Unifying the fabrication processes for optics and optomechanics using AM would retain the low-cost, small-size benefit of the previously mentioned methods while improving the scalability and design customizability through additive manufacturing. In this article, we demonstrate the capability to AM the essential optical and optomechanical components for a miniaturized imaging platform featuring an aspherical lens and voice coil motor (VCM). System configuration can be tailored for a range of lens focal lengths or procurement sources. Furthermore, the VCM features a near-zero Poisson’s ratio 3D printed compliant foundation to minimize interference during focusing, preserving customizability in imaging magnification. All optomechanical components are 3D printed in a single batch within 50 minutes with minimal assembly requirements, at a system cost of less than $4. We have experimentally compared the imaging characteristics of 3D printed lenses with commercial polymer lenses. Finally, we demonstrate the active focusing through actuating the built-in VCM, and further implement the focus stacking function by combining multiple images taken while axially translating the imaging lens, to greatly extended the depth of field (DOF).

2. Results and Discussion

2.1. System Design of Miniature Optical Microscope

Figure 1 illustrates the modular design of the miniaturized accommodating microscope. A focusing motor translates the imaging lens along the optical axis to form magnified images onto the CMOS sensor for objects A and B located at different positions (Figure 1a). Optical magnification requires translating the imaging lens further away from the CMOS sensor, and thus, the planar configurations commonly found in the cell-phone cameras are not applicable. While the static DOF is shallow, successively acquired frames along the optical axis can be digitally combined using a focus stacking function, thereby extending the DOF. The system design (Figure 1b) incorporates two primary strategies - PCR and passive alignment features - to simplify assembly (details in Supporting Information).

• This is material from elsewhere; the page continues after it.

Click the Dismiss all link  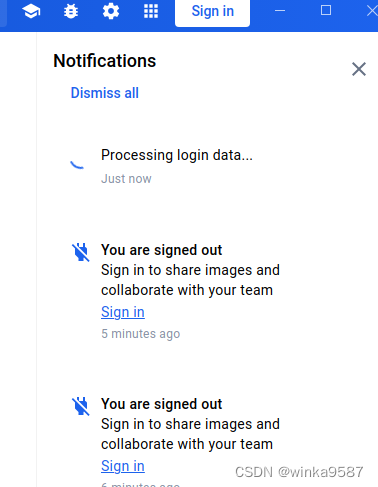pos(105,93)
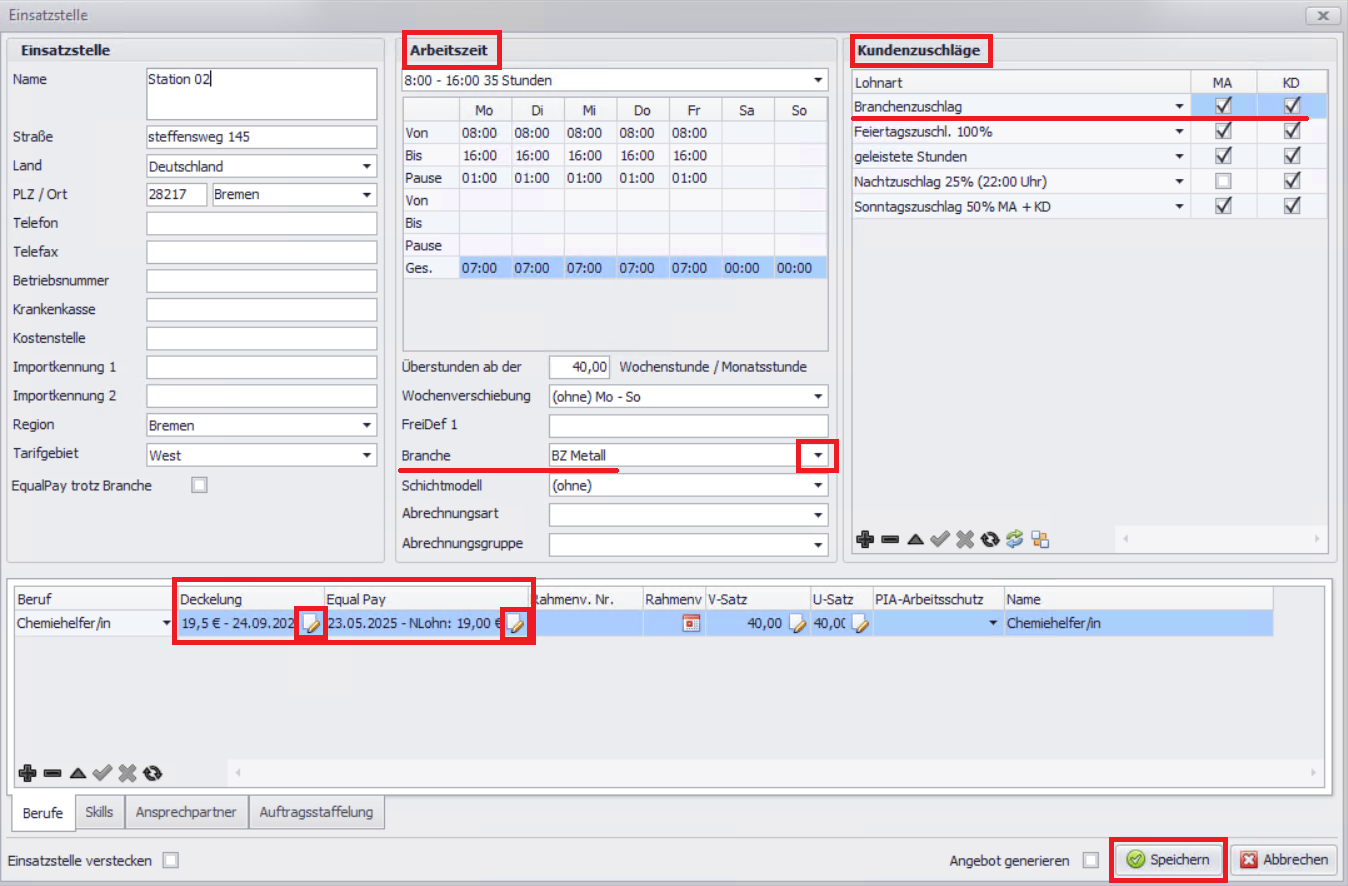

Figure 1. System design and assembly flowchart of the 3D printed miniature accommodating optical microscope.

a) Conceptual illustration of focal plane adjustment principle and key components. b) Exploded view of the CAD model of the miniaturized optical microscope. c) Microscope components used in the assembly, including lenses with different focal length and corresponding elastic lens mount, IR-cutoff filter, enclosure components, focusing motor components and CMOS imaging sensor. d) Schematic illustration of microscope assembly process. e) Photo of packaged endoscope with 3D printed components. Scale bar: 10 mm.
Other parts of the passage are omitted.